Coronavirus: FHSAA panel charts course for high school sports return
Scheduling shakeups and championship changes are on the table as Florida's high schools race against time — and against the coronavirus — to safely return to athletics for the fall.
On July 27 — only 34 days away — the Florida High School Athletic Association plans to kick off its fall sports calendar.
Getting there is the tough part.
The FHSAA hinted at potential changes to its championship plans during a Tuesday meeting of its fall sports task force, which is aiming to chart a course toward a safe reopening in time for competition in August.
Executive director George Tomyn said the state is planning to begin fall sports as originally scheduled, with activities to begin on July 27 — even as the state's COVID-19 count surpasses 100,000.
Now, the association faces a challenge: how to begin competition if some counties are suffering from large-scale outbreaks while others remain largely untouched, all while keeping schools informed of its plans.
And how to finish it. Plans for the season-ending state championships, Tomyn said, could be up in the air.
"I'm not so sure that we're going to be able to have that this year in the traditional format as in the past," Tomyn said.
The task force conducted the meeting by way of online platform Zoom, addressing an array of logistical and medical challenges but reaching few concrete answers as the discrepancy between hard-hit South Florida and the less-impacted North Florida raised issues of competitive equity and safety.
"Every community's dimmer switch is going to move at a different pace," said Jacob Oliva, chancellor of the Florida Department of Education's Division of Public Schools.
Broward County Athletic Association director Rocky Gillis said beginning in July may be difficult for his district, which has suffered more than 11,000 infections.
Pam Romero, athletic director at Palm Beach County, said her district has had to push back the start of workouts until later in July. She said those delays might prevent programs there from returning to full competition before Labor Day.
Yet even that start date, some acknowledged, could be too optimistic for some regions.
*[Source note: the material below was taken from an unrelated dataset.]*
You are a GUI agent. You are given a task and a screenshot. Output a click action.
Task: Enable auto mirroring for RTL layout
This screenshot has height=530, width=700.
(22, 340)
"Who's to say we'll be able to start after Labor Day?" said John Gerdes, athletic director at Clearwater Central Catholic. "We just simply don't know."
By contrast, most schools in Northeast Florida have been conducting workouts for weeks. Nassau County began voluntary workouts on June 1, while public schools in Clay, Duval and St. Johns counties started last week.
Under health guidelines that vary from county to county, athletes are required to go through temperature checks and train in smaller groups to minimize the risk of spreading COVID-19.
But these restrictions haven't entirely squashed concerns in Northeast Florida, amid rising coronavirus tallies in every Jacksonville-area county.
On Monday, St. Augustine High School suspended its workouts for basketball after family members of a player tested positive for COVID-19, thus triggering a quarantine.
John Scarpino of the Mid-Coast Athletic Association also urged the FHSAA to adopt strong protocols to protect officials, citing their average age of 53.
Tomyn said the association had no plans to require masks, although Duval County has instructed students and coaches to wear them when entering or exiting training.
Tomyn said the FHSAA would be flexible in dealing with scheduling changes.
"We're not going to hold your feet to the fire... we're going to work with you," he said.
Tomyn said that of the six fall sports, the FHSAA expects few adjustments for bowling, cross country, golf or swimming. But volleyball, because of close proximity within a gym, and especially football bring complications.
For now, Tomyn said, the association doesn't have a formal Plan B for starting on an alternate date. He also said there are no plans to shift any fall sports to a later time in the year, saying the FHSAA plans on "staying the course."
Duval County athletic director Tammie Talley called for the FHSAA to keep communicating with athletic directors, and suggested the association may wish to suggest "different sets of models for everybody across the state of Florida to look at and see what works for them."
Also of concern: The FHSAA's ranking system, used for the first time last year to determine at-large playoff berths in several team sports. Gillis suggested that the association may have to revisit those rankings in case the virus disrupts teams' schedules.
The task force passed a motion from Lauren Otero, athletic director at Tampa Plant, to send a survey to FHSAA membership ahead of the body’s next meeting on July 1. With fewer than five weeks remaining before the planned start, time is running short.
The ticking clock could also scramble plans for the end to the fall seasons, at a time when some epidemiologists have suggested that the coronavirus could enter a second wave.
Talley suggested that the FHSAA could hold regional or sectional championships in the event that the virus makes a conventional state series impractical or unsafe.
"The more flexibility we can allow ourselves," Gerdes said, "the better.